Exercise passage below:

Posted on January 2nd, 2011 | Categories - News
The British Bankers’ Association has revealed figures showing that mortgage lending dropped in November.
Unsecured loans have reduced in number as borrowers become more cautious with their finances.
The number of mortgage approvals issued by UK banks fell to its lowest level in almost two years this November, according to statistics revealed by the British Bankers’ Association (BBA).
Approvals dropped to a 20-month low with 29,991 home loans agreed upon in November.
First time buyers have found it hard to secure the finance they need from banks due to their stringent lending policy, which may explain the low figures – many major UK banks are opting to lend to ‘safe’ borrowers who can provide large initial deposits instead of those with low cash flows and little in the way of saved capital.
The statistics also revealed that net lending by the major banks stood at £1.46 billion in November, which was half the 2010 figure for the same period and the lowest amount since August 1999.
However, remortgaging increased, reaching 27,045 in November, which is almost 4,000 higher than the average of the levels seen in the previous six months. BBA statistics director David Dooks said: “Remortgaging was strong in November as borrowers chose to replace maturing fixed-term mortgages”.
The figures also showed that repayment levels surpassed new borrowing figures by £172 million on all unsecured debt in November last year.
Mr Dooks said: “Demand for unsecured lending has been weak some time now. This is symptomatic of people being very cautious about household finances and working within their budget”.
He added: “Credit cards are merely being used as a form of payment. People are not wanting to extend themselves and take on more borrowing than they can afford”.

End of Exercise passage.
Listed records below:

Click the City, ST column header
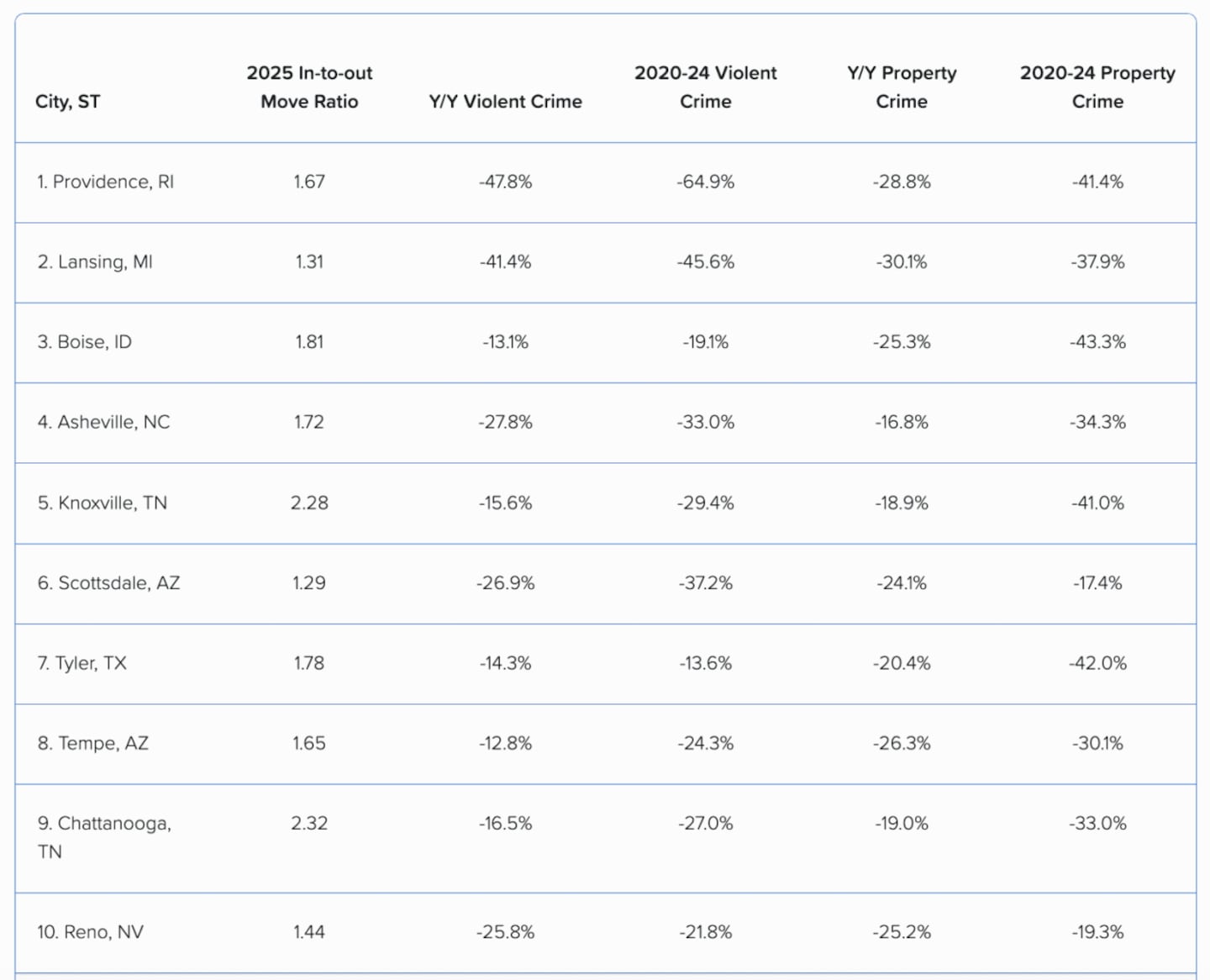1210x980 pixels. point(67,102)
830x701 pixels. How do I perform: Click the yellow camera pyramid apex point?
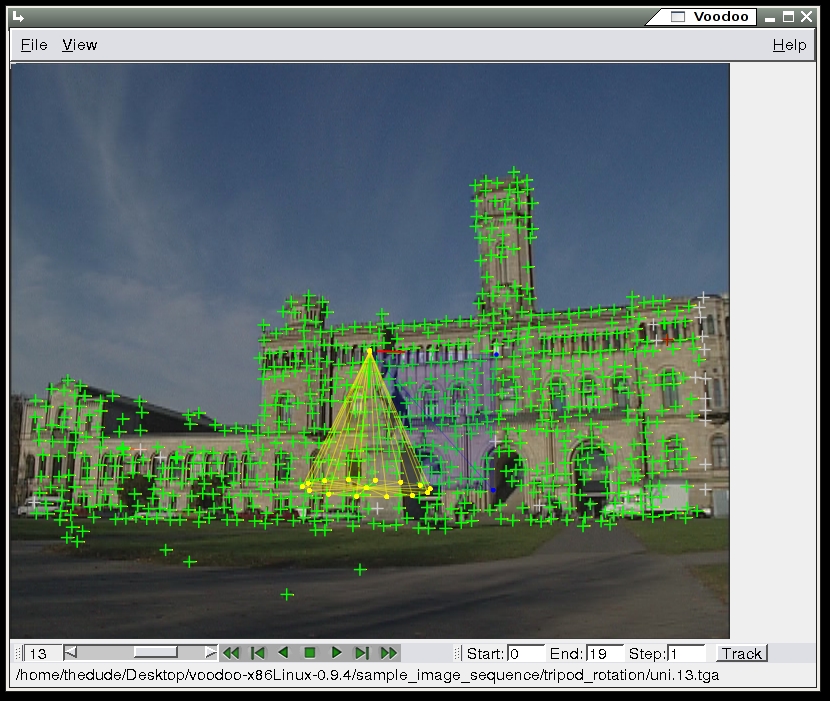(370, 352)
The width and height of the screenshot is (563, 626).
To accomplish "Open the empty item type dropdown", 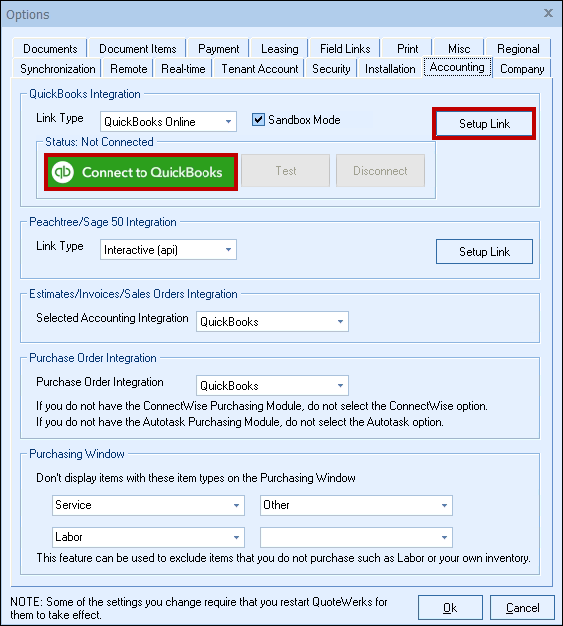I will click(356, 537).
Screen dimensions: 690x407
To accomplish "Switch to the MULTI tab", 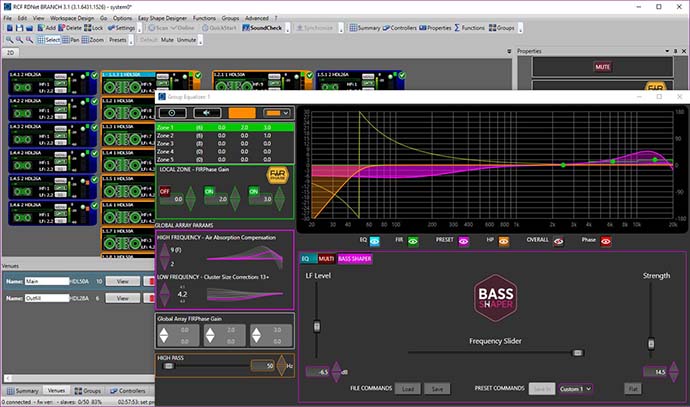I will point(326,259).
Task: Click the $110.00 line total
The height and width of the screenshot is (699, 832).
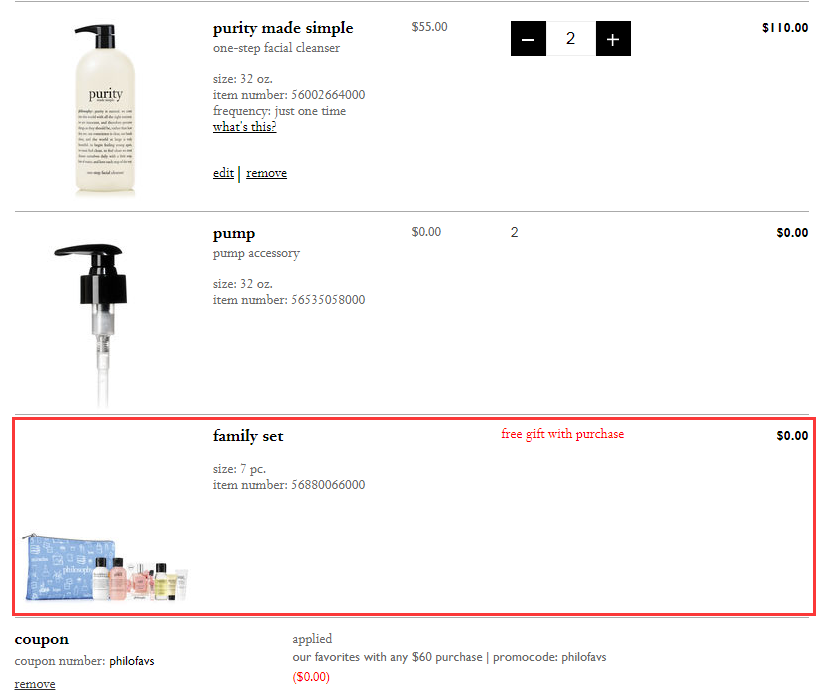Action: click(x=784, y=28)
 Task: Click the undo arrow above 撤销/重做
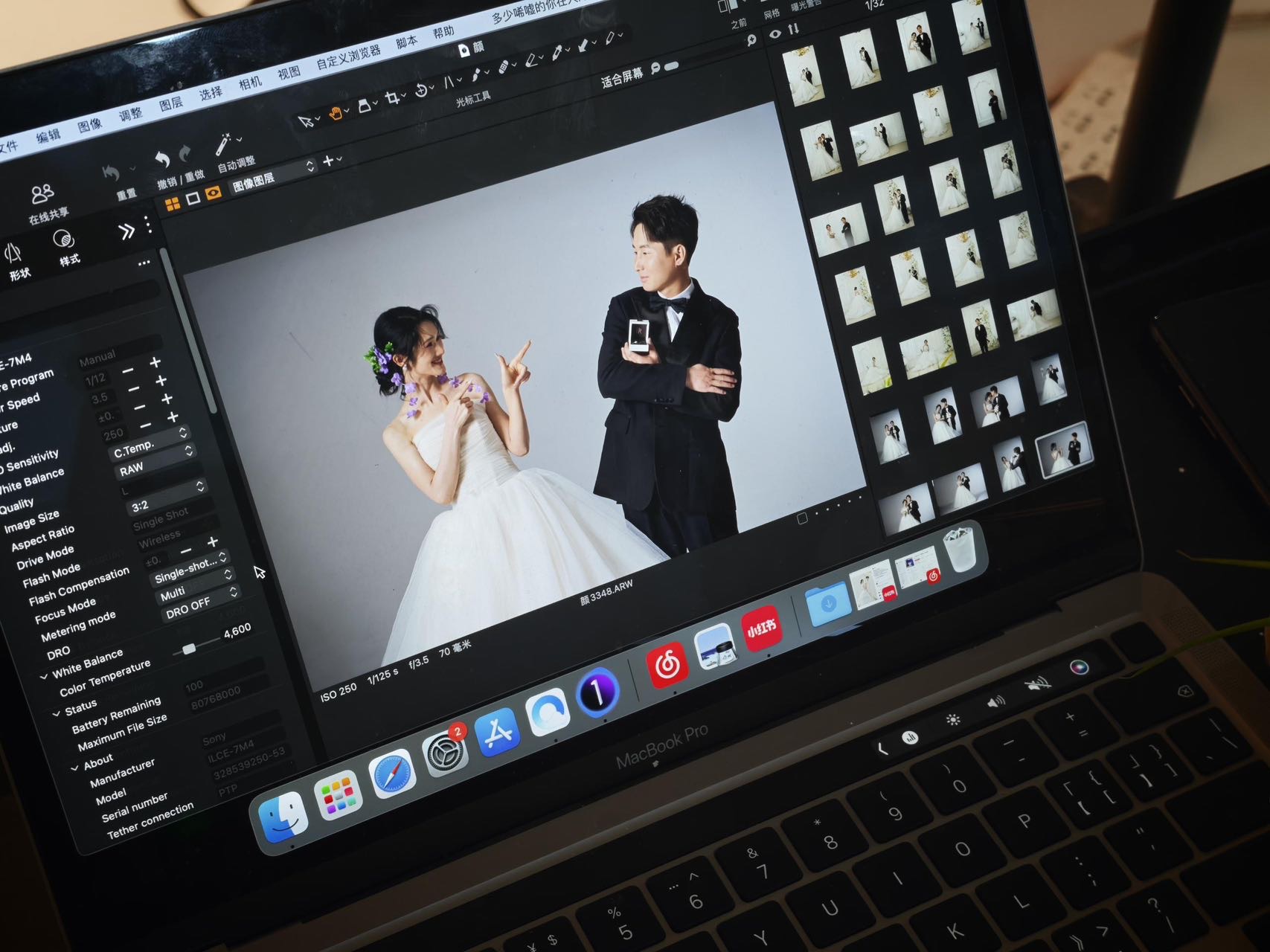coord(162,160)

End of Listed records.

### Task objective
Decide whether each statement agrees with the mortgage lending article, answering yes or no and quoting the deciding words. 1. UK mortgage approvals in November fell to a 20-month low. 2. Remortgaging declined in November. 3. Net lending by the major banks in November was the lowest amount since August 1999. The entries are separate material and have no connection to the mortgage lending article.

### Solution for this task
1. Yes: "Approvals dropped to a 20-month low with 29,991 home loans agreed upon in November."
2. No: "However, remortgaging increased, reaching 27,045 in November"
3. Yes: "net lending by the major banks stood at £1.46 billion in November, which was half the 2010 figure for the same period and the lowest amount since August 1999."